> Set tasks:
1. From the quantum dot abstract below, list the intrinsic properties of the inorganic moiety that it names as causes of the open issues.
2. According to the seminar page on colloidal quantum dots below, on what date did Efrat Lifshitz speak at UNSW SPREE?
3. Pick up the colloidal quantum dot abstract below after its final sentence and write its continuation.

> Provided text:
__________
UNSW School of Photovoltaic & Renewable Energy Engineering
Magneto-optical properties of colloidal quantum dots
Efrat Lifshitz - Technion Institute


Efrat Lifshitz, at UNSW SPREE, 4 August 2015

Efrat Lifshitz (49Min)

Technion Institute

Efrat Lifshitz speaks at UNSW SPREE

Abstract

Colloidal semiconductor quantum dots (CQDs) are characterized by tunable electronic properties with variation of size, shape and composition. Colloidal techniques facilitate the formation of high-quality CQDs with surface passivation by molecular ligands or/and hetero-structuring. Numerous investigations have explored the optical and electrical properties of these materials, including the study of fluorescence quantum yields, electron-hole exchange interactions, excited state lifetime and polarization, generation of multiple excitons and hot carriers. However, a number of other fundamental issues concerning commonly observed fluorescence blinking, spectral diffusion, carrier intra-band and inter-band relaxations, remain as open questions. Related studies have demonstrated that the issues mentioned are associated with intrinsic properties of the inorganic moiety, such as exciton charging, Auger relaxation and phonon assisted cooling, or with surface and environment effects, such as surface-mediated charge trapping or surface passivation. Surprisingly, not much attention has been paid to the molecular ligands' degrees of freedom, e.g., passivation at selective facets and/or molecular vibrational modes.
__________
> Provided information:

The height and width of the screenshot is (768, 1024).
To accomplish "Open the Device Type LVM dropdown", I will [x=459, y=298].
__________
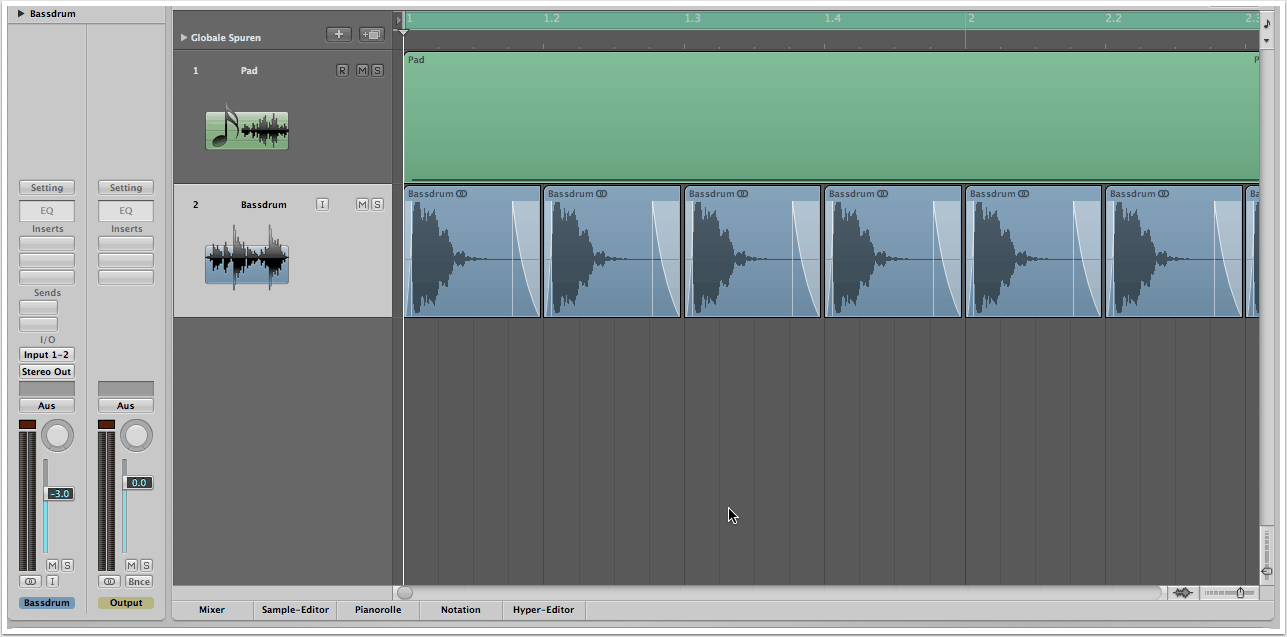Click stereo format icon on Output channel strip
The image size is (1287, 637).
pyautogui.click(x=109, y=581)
__________
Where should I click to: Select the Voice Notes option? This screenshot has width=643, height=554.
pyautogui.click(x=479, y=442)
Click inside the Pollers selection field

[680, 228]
__________
> Expected answers:
1.
- Exciton charging
- Auger relaxation
- Phonon assisted cooling

2. 4 August 2015

3.
The lecture will describe the work in the development of core/shell heterostructure CQDs by addressing the fundamental importance of a close crystallographic and dielectric match at the core/shell interface, facilitated through the introduction of alloyed shells. Heterostructure CQDs with optical activity both in the visible as well as in the near infrared spectral regime, will be presented. The magneto-optical experiments revealed that a smooth core-shell interface controls the distribution of carriers between core and shell, assisting in increasing the fluorescence quantum efficiency and excited state lifetime. Furthermore, a soft interface between core and a shell induces a reduction of Auger processes eliminating common fluorescence intermittency, thus, forming blinking-free CQDs.

A wide range of magneto-optical characterization tools will be shown. Among these techniques: linear/circular polarized photoluminescence measured in the presence of an external magnetic field, enabling assignment of angular momentum of an emitting state; and optically detected magnetic resonance to identify carrier trapping sites, exchange interactions and spin dynamics.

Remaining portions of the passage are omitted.